### TEXTAUSZUG
Grenzwerte um Zehnfaches überschritten
Der Rest sei zu Futter für Rinder, Schweine und Geflügel verarbeitet worden und zu landwirtschaftlichen Betrieben vor allem in Niedersachsen (3.500 betroffene Betriebe, Anm.), aber auch in die deutschen Bundesländer Nordrhein-Westfalen, Sachsen-Anhalt, Brandenburg, Schleswig-Holstein, Mecklenburg-Vorpommern, Rheinland-Pfalz und in die Niederlande gebracht worden. In dem Mais sei der Grenzwert von 0,02 Milligramm pro Kilogramm für das Schimmelpilzgift Aflatoxin B1 um das Zehnfache der erlaubten Höchstgrenze überschritten.

### ERFASSTE DATEN
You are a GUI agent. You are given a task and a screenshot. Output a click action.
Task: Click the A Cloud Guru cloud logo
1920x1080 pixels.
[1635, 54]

--

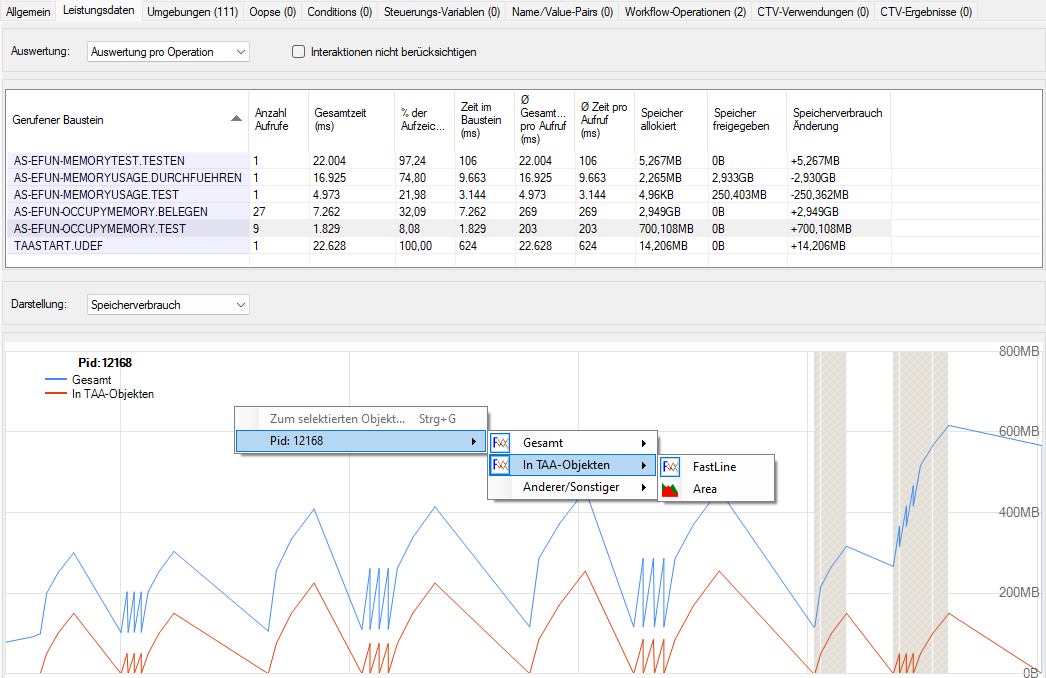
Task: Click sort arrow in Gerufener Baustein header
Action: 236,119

### ARBEITSAUFTRAG 1
Drucken Sie aus dem Textauszug über den belasteten Mais den Abschnitt unverändert ab, der bei „Grenzwerte um Zehnfaches“ beginnt und bei „erlaubten Höchstgrenze überschritten.“ endet.
### ARBEITSAUFTRAG 2
Fassen Sie den Absatz des Textauszugs über den belasteten Mais, der mit „Der Rest sei zu Futter“ beginnt, als Stichpunktliste zusammen und behalten Sie dabei seine wesentlichen Angaben bei.
### ARBEITSAUFTRAG 3
Knüpfen Sie an den letzten Satz des Textauszugs über den belasteten Mais an und schreiben Sie ihn weiter.
Die Datensätze stammen aus einer anderen Quelle.

### ENDGÜLTIGE ANTWORT 1
Grenzwerte um Zehnfaches überschritten
Der Rest sei zu Futter für Rinder, Schweine und Geflügel verarbeitet worden und zu landwirtschaftlichen Betrieben vor allem in Niedersachsen (3.500 betroffene Betriebe, Anm.), aber auch in die deutschen Bundesländer Nordrhein-Westfalen, Sachsen-Anhalt, Brandenburg, Schleswig-Holstein, Mecklenburg-Vorpommern, Rheinland-Pfalz und in die Niederlande gebracht worden. In dem Mais sei der Grenzwert von 0,02 Milligramm pro Kilogramm für das Schimmelpilzgift Aflatoxin B1 um das Zehnfache der erlaubten Höchstgrenze überschritten.

### ENDGÜLTIGE ANTWORT 2
- Der Rest sei zu Futter für Rinder, Schweine und Geflügel verarbeitet worden.
- Das Futter sei an landwirtschaftliche Betriebe geliefert worden, vor allem in Niedersachsen (3.500 betroffene Betriebe).
- Weitere Lieferungen seien nach Nordrhein-Westfalen, Sachsen-Anhalt, Brandenburg, Schleswig-Holstein, Mecklenburg-Vorpommern, Rheinland-Pfalz und in die Niederlande gegangen.
- Im Mais sei der Grenzwert für das Schimmelpilzgift Aflatoxin B1 von 0,02 Milligramm pro Kilogramm um das Zehnfache überschritten.

### ENDGÜLTIGE ANTWORT 3
Pferdefleisch und Bioeier
Vor zwei Wochen war in Rindfleischprodukten europaweit Pferdefleisch entdeckt worden. Kurz darauf war bekanntgeworden, dass in Deutschland Millionen Eier als Freiland- und Bioeier verkauft worden sein sollen, obwohl die Produzenten die entsprechenden Richtlinien nicht einhielten. 2011 sorgten zudem Dioxin-Funde in Futtermitteln für verunsicherte Verbraucher.
Schon geringe Überschreitungen der Höchstmenge könnten zum Beispiel zu einer kritischen Belastung von Rohmilch führen. Laut dem Landwirtschaftsministerium in Niedersachsen könne eine Verfütterung belasteter Futtermittel an Tiere ohne Frage zu einem Risiko für die Sicherheit der erzeugten Lebensmittel führen.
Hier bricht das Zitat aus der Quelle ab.